# MORPC Insights - Employment by Industry

## Overview

The Bureau of Labor Statistics administers a program called the [Quarterly Census of Employment and Wages](https://www.bls.gov/cew/).
  
This notebook produces a tileset that includes a summary of employment by industry for the MORPC 15-county region and the counties.

## To do

 -  For the 2025 release, the input data was prepared by a manual, undocumented process.  The process should be documented (and ideally automated) for the next release.

## Setup

### Load required libraries

In [None]:
import pandas as pd
import frictionless
import os
import sys
import datetime
import json
import textwrap
import matplotlib
from matplotlib import pyplot as plt
sys.path.append(os.path.normpath("../morpc-common"))
import morpc

### User-specified parameters

In [None]:
YEAR_RANGE = [2018, 2022]

### Static parameters

In [None]:
INPUT_DIR = os.path.normpath("./input_data")

OUTPUT_DIR = os.path.normpath("./output_data")

CHART_DIRNAME = "charts"

### Define inputs

#### Create input data directory

Create input data directory if it doesn't exist.

In [None]:
inputDir = os.path.normpath(INPUT_DIR)
if not os.path.exists(inputDir):
    os.makedirs(inputDir)

#### Summarized employment data

In [None]:
EMP_INPUT_TABLE_FILENAME = "morpc-qcew-2018-2022-annual-MORPC15_readable.csv"
EMP_INPUT_TABLE_PATH = os.path.join(inputDir, EMP_INPUT_TABLE_FILENAME)
print("Data: {}".format(EMP_INPUT_TABLE_PATH))

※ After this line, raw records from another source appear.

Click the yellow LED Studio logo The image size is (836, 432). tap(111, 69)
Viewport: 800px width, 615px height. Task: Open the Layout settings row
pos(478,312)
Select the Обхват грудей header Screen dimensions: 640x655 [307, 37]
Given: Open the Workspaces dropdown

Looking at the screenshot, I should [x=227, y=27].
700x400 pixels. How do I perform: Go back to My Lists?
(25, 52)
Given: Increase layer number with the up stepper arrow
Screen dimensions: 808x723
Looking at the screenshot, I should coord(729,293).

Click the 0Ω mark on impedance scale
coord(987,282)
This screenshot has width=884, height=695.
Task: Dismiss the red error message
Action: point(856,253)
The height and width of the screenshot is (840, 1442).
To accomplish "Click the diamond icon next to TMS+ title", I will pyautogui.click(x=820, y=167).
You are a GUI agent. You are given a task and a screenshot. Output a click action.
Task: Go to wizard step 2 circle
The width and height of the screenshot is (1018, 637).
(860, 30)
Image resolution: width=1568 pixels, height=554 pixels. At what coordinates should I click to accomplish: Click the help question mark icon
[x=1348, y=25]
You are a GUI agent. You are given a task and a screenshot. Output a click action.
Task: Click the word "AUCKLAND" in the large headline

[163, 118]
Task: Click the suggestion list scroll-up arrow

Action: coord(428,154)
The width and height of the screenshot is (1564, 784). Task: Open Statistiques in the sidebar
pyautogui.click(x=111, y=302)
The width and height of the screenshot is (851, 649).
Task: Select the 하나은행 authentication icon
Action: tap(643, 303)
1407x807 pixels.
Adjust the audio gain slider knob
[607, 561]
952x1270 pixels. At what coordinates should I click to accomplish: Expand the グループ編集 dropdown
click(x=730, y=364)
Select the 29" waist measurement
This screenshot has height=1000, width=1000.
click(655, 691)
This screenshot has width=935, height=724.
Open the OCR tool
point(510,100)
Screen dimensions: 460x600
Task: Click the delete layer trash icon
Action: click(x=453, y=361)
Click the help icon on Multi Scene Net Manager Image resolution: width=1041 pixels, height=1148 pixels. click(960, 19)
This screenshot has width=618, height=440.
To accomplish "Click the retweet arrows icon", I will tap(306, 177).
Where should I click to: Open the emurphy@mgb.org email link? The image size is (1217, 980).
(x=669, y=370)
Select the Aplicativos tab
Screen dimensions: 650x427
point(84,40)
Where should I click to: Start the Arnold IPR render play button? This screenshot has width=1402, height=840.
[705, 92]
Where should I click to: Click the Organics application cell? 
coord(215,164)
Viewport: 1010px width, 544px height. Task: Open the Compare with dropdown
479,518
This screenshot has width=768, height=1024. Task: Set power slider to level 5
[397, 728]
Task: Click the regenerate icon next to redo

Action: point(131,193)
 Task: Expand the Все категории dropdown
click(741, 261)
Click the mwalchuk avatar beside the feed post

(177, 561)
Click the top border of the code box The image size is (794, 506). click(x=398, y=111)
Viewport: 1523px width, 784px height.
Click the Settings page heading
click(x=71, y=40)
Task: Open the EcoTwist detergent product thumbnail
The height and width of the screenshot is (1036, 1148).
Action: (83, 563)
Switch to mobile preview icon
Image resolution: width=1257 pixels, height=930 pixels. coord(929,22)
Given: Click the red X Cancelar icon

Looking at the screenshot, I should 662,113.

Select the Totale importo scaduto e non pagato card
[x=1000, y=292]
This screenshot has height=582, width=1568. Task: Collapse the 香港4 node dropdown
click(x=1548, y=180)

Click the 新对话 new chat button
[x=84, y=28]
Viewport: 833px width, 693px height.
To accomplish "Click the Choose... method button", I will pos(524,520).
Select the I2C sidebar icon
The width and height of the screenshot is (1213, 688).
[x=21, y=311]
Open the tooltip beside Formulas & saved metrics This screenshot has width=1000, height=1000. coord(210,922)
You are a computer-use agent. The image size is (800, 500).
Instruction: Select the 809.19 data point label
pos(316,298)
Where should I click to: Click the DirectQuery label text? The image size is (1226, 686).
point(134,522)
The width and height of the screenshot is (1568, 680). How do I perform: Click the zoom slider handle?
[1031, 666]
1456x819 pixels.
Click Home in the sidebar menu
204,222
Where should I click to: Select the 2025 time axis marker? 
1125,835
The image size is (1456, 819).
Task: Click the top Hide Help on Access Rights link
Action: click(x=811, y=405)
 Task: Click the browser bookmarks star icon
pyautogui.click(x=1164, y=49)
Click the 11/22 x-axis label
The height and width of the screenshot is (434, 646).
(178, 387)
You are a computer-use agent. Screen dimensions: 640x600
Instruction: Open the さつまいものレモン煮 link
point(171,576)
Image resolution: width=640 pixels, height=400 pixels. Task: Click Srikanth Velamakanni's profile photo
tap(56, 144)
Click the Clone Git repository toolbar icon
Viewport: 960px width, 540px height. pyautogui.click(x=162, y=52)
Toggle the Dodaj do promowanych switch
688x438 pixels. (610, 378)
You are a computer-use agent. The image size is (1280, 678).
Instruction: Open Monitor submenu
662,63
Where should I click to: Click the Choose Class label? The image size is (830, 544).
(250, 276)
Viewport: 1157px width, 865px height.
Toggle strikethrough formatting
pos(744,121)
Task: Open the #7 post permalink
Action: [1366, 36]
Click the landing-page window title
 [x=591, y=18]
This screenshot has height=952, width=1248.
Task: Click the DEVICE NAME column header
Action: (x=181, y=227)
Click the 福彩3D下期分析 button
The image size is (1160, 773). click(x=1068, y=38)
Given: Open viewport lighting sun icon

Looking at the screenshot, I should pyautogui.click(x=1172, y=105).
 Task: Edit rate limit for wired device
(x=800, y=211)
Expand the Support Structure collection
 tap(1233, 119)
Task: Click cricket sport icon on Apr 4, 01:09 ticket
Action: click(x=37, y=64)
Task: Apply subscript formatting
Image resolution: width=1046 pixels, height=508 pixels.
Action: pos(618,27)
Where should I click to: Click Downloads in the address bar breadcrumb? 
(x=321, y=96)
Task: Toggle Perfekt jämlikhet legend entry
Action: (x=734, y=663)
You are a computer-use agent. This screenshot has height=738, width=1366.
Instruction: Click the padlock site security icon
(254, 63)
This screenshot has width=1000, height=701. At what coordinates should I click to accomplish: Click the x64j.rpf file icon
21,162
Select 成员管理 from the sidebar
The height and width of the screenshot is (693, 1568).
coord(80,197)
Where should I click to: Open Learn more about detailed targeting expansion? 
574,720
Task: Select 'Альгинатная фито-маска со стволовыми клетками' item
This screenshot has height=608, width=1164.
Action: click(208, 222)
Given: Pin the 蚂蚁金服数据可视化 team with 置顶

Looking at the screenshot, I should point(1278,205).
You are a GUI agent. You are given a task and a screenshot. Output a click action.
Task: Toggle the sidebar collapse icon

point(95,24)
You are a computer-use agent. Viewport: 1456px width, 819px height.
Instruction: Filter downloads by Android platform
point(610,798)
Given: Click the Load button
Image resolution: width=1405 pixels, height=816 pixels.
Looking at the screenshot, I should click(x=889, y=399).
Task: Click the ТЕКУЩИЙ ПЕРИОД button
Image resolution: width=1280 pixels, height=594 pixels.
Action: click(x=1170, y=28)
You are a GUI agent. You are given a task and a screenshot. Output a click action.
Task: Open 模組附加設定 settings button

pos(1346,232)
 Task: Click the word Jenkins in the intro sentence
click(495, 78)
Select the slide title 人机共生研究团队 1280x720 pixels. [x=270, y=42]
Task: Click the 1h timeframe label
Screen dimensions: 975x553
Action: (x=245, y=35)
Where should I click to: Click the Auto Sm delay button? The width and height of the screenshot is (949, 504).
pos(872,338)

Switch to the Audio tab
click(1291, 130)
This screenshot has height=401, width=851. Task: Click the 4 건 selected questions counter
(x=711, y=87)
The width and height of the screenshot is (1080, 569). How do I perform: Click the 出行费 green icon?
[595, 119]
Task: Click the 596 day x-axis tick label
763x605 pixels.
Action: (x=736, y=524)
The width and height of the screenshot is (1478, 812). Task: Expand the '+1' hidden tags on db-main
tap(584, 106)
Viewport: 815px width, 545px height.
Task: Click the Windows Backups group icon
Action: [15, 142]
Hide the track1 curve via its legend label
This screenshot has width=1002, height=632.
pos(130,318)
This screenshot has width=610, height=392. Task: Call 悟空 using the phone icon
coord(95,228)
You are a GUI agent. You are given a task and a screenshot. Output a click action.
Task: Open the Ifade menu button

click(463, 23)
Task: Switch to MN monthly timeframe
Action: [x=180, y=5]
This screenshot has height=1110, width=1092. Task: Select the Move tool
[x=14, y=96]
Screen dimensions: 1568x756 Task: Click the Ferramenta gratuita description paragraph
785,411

#### Geography lookup table [375]

#### MORPC member list [122]

### Define outputs

#### Create output data directory

Create output data directory if it doesn't exist.

In [None]:
outputDir = os.path.normpath(OUTPUT_DIR)
if not os.path.exists(outputDir):
    os.makedirs(outputDir)   

In [None]:
chartDir = os.path.join(outputDir, CHART_DIRNAME)
if not os.path.exists(chartDir):
    os.makedirs(chartDir)    

## Prepare input data

### Load summarized employment data

In [None]:
employmentRaw = pd.read_csv(EMP_INPUT_TABLE_PATH)
employmentRaw.head()

## Transform data

Filter data to exclude 'Total, all industries'

In [None]:
filtered_data = employmentRaw.copy()

filtered_data = filtered_data[filtered_data['industry_code'] != 10]

filtered_data = filtered_data[filtered_data['own_code'] == 10]

filtered_data = filtered_data[filtered_data['agglvl_code'] == 73]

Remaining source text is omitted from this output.